Mr. Haskett states, “There will come a time when cells taken from human tissue can be nurtured into an embryo and eventually into a fully functioning human indistinguishable from a person naturally conceived and carried in its mother’s womb.” Such a being is never born. For those who say a fetus becomes a person when it is born, when does it become a person?

He speaks of a “psychological baseline” that is apparently his criteria for when an unborn is human. He suggests for having this baseline, one needs to develop enough personality traits such as being kindhearted or cruel, be witty and outgoing or humdrum and withdrawn and either honor or be disobedient to his parents. He doesn’t tell us when the newborn has developed enough of this baseline to be considered a person.

People in a coma do not have these psychological characteristics. Do they cease then to be human? If they are restored, do they then become a person again?

People with dementia continually lose their capacity to manifest their personality characteristics. Does that mean they are in the process of losing their personhood? Are they at some point no longer a person and can thus be disposable?

He notes, “had you died in childbirth or expired weeks later from a congenital heart defect, you would simply not have existed.” I take that to mean you never existed as a person. What if you lived several months, years, or longer after your birth with your congenital condition?

That suggests that ending life after birth may be no different than a pre-birth abortion. If you are still not a person after birth, you could be aborted post-birth, and it would not be murder. It appears that Mr. Haskett has opened the door to infanticide.

Mr. Haskett contends that those who maintain that an unborn is a person are largely evangelical protestants and Roman Catholics. A Gallup poll in May 2018 shows that 60 percent of American adults say abortion “should generally be legal” during the first trimester of pregnancy. That reduces to 28 percent for the second trimester, and 18 percent for the third trimester. So over 80 percent of Americans would ban abortion during the third trimester.

Finally, let’s say we don’t know whether an unborn is a person. Consider that when a hunter goes out to shoot and kill a certain kind of animal or bird, he needs to be sure of what he is hitting. I read of a case where a hunter presumed he was shooting a white-tailed deer. It turned out to be a woman wearing white pants. Regardless of one’s religion, or lack thereof, one needs to be sure in considering an abortion that he would not be killing a human being.
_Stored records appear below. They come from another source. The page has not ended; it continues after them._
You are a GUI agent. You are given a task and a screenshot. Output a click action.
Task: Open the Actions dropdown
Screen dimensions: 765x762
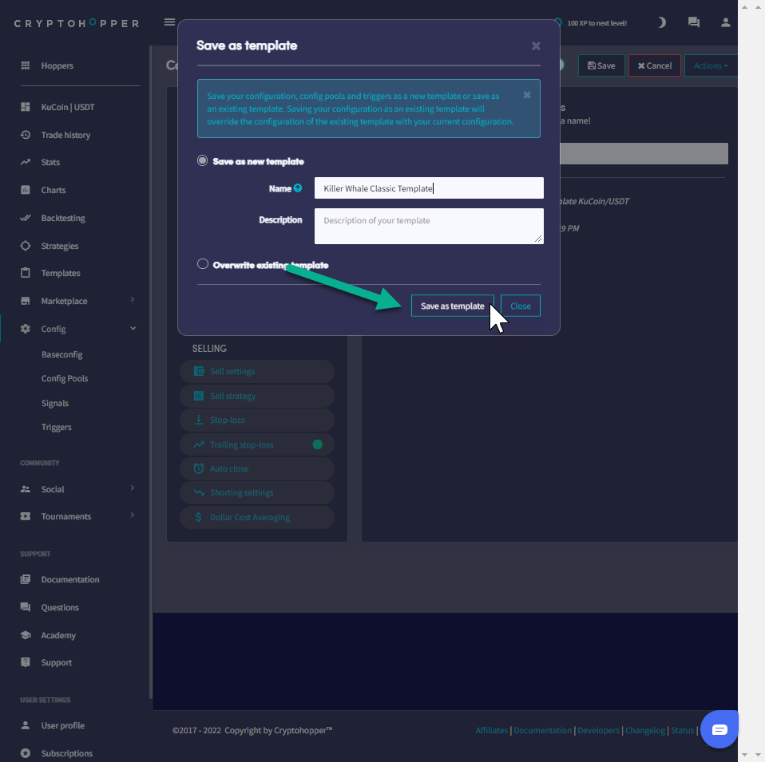click(x=710, y=65)
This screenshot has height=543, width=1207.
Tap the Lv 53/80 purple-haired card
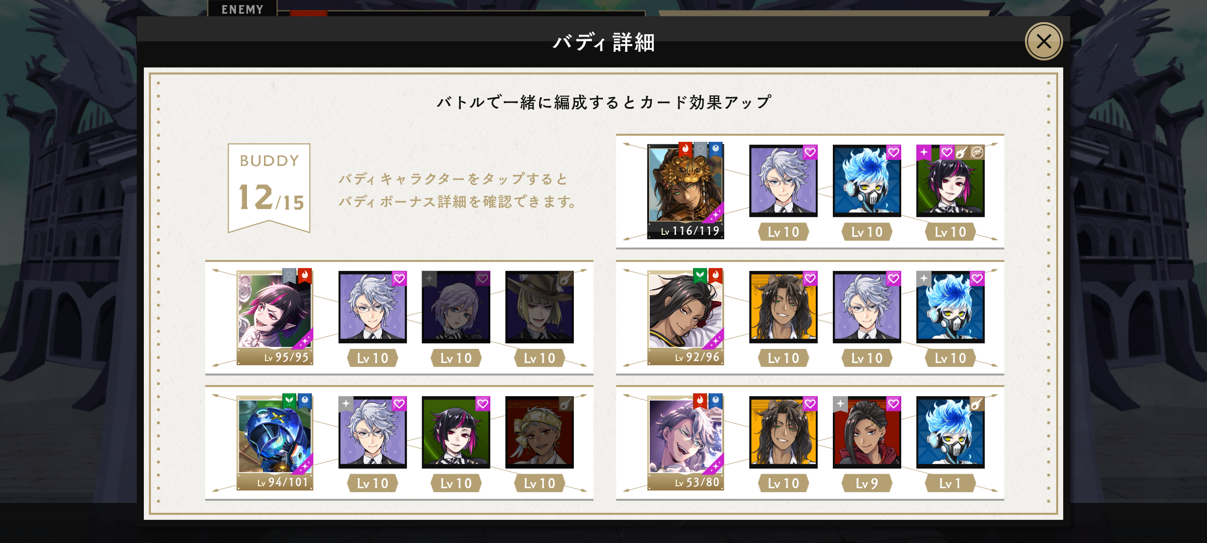point(685,442)
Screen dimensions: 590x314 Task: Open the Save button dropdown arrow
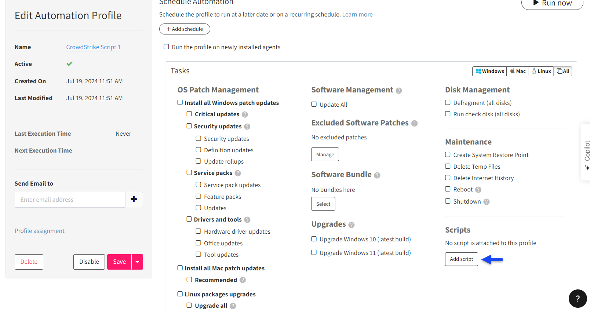[137, 262]
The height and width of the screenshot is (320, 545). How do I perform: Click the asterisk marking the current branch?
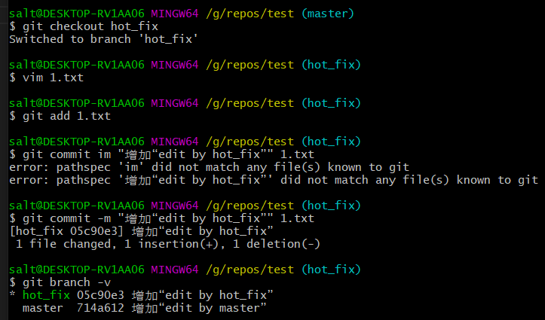(13, 294)
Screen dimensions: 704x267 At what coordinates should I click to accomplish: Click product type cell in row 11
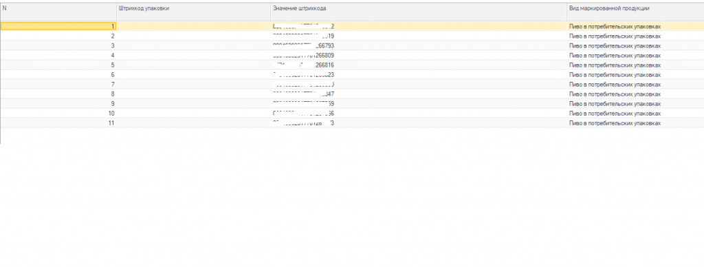pyautogui.click(x=635, y=123)

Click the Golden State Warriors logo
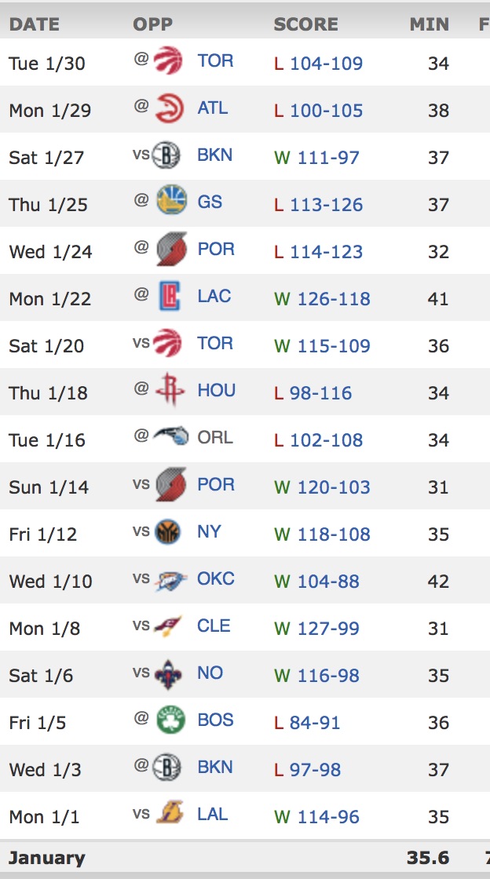click(170, 202)
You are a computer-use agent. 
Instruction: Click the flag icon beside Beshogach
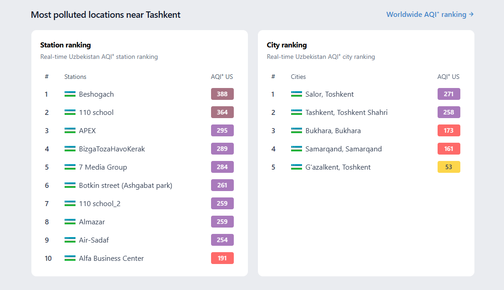point(70,94)
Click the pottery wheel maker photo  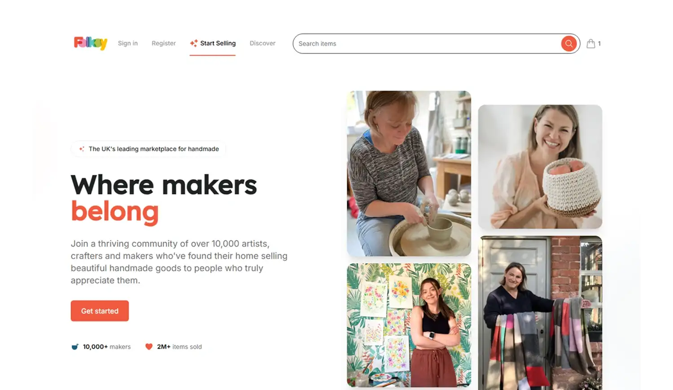pos(409,173)
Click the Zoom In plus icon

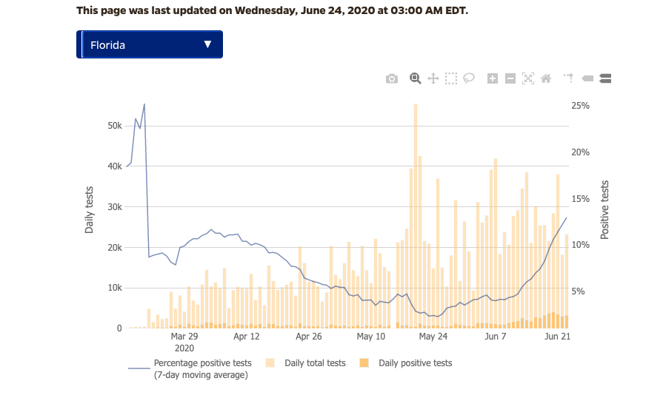coord(493,78)
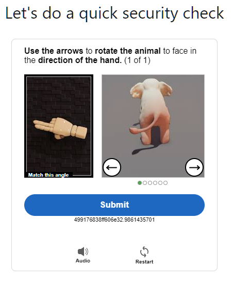
Task: Click the left arrow to rotate the animal
Action: (x=112, y=167)
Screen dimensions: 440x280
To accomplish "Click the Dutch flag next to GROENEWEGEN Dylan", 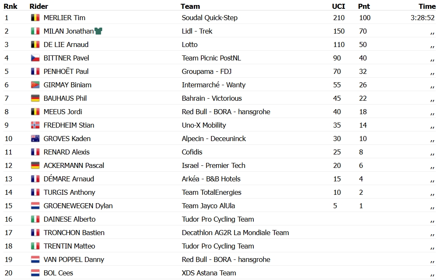I will point(35,206).
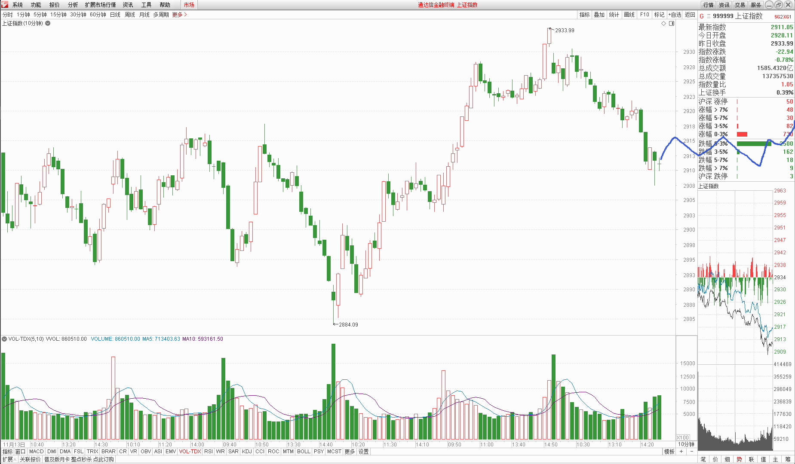The width and height of the screenshot is (795, 464).
Task: Click the red G icon beside 999999
Action: pyautogui.click(x=702, y=16)
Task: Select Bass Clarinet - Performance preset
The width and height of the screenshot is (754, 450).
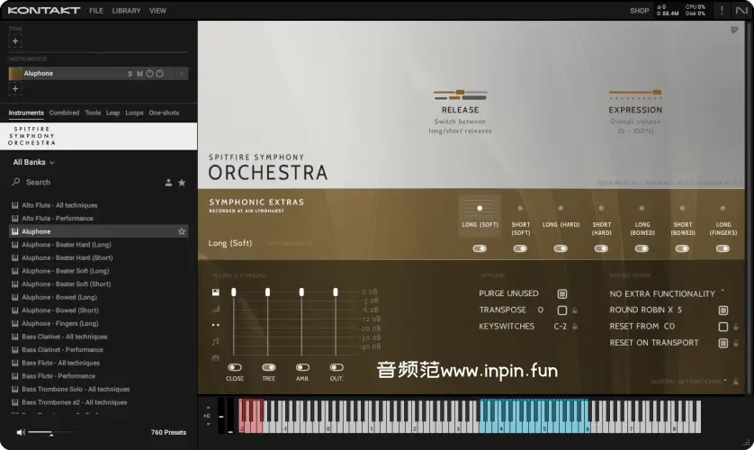Action: [62, 350]
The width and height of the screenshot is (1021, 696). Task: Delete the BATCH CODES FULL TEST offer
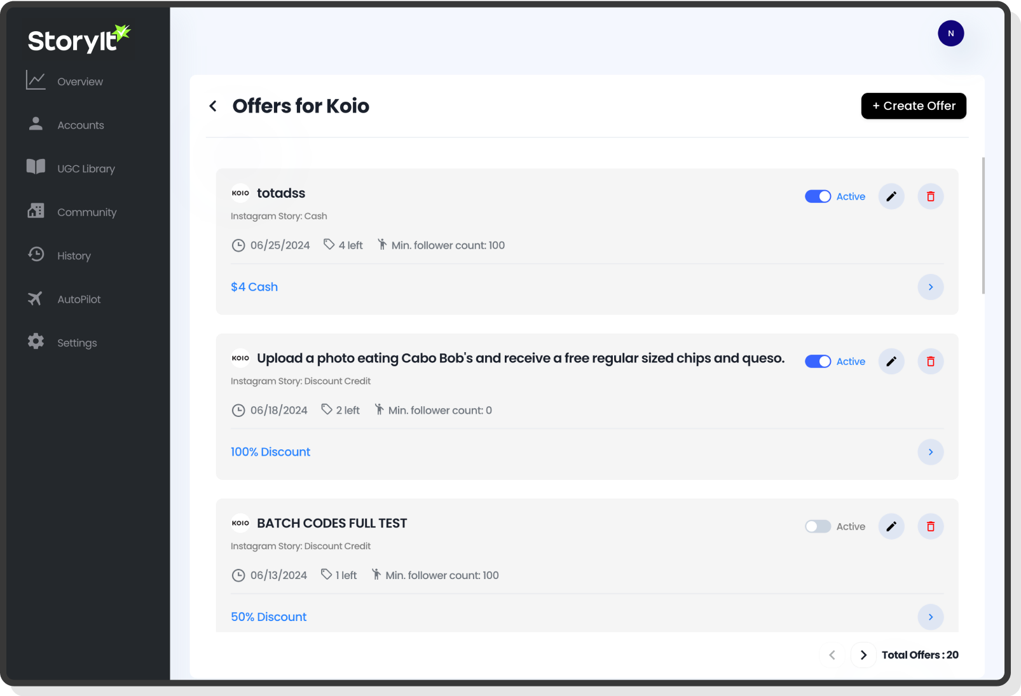[930, 526]
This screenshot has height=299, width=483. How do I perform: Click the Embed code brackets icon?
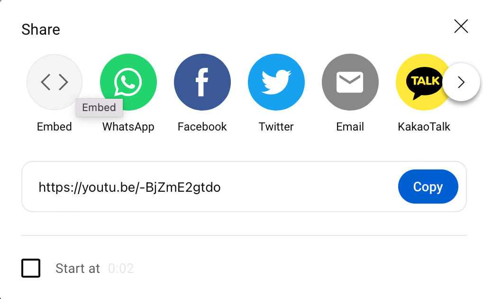[x=55, y=82]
When an egg and sperm unite, when conception has occurred, there are different viewpoints about whether that is a person. What is undeniable is that the development of human life has begun. It is to be respected, honored, and cherished because human life is precious.

Elton Nelson has a master of theology degree and is ordained in the Evangelical Covenant Church of America. He formerly worked for the Stanislaus County Department of Social Services and at Faith Home Ranch in Ceres, and now does volunteer chaplaincy work at Emanuel Medical Center in Turlock.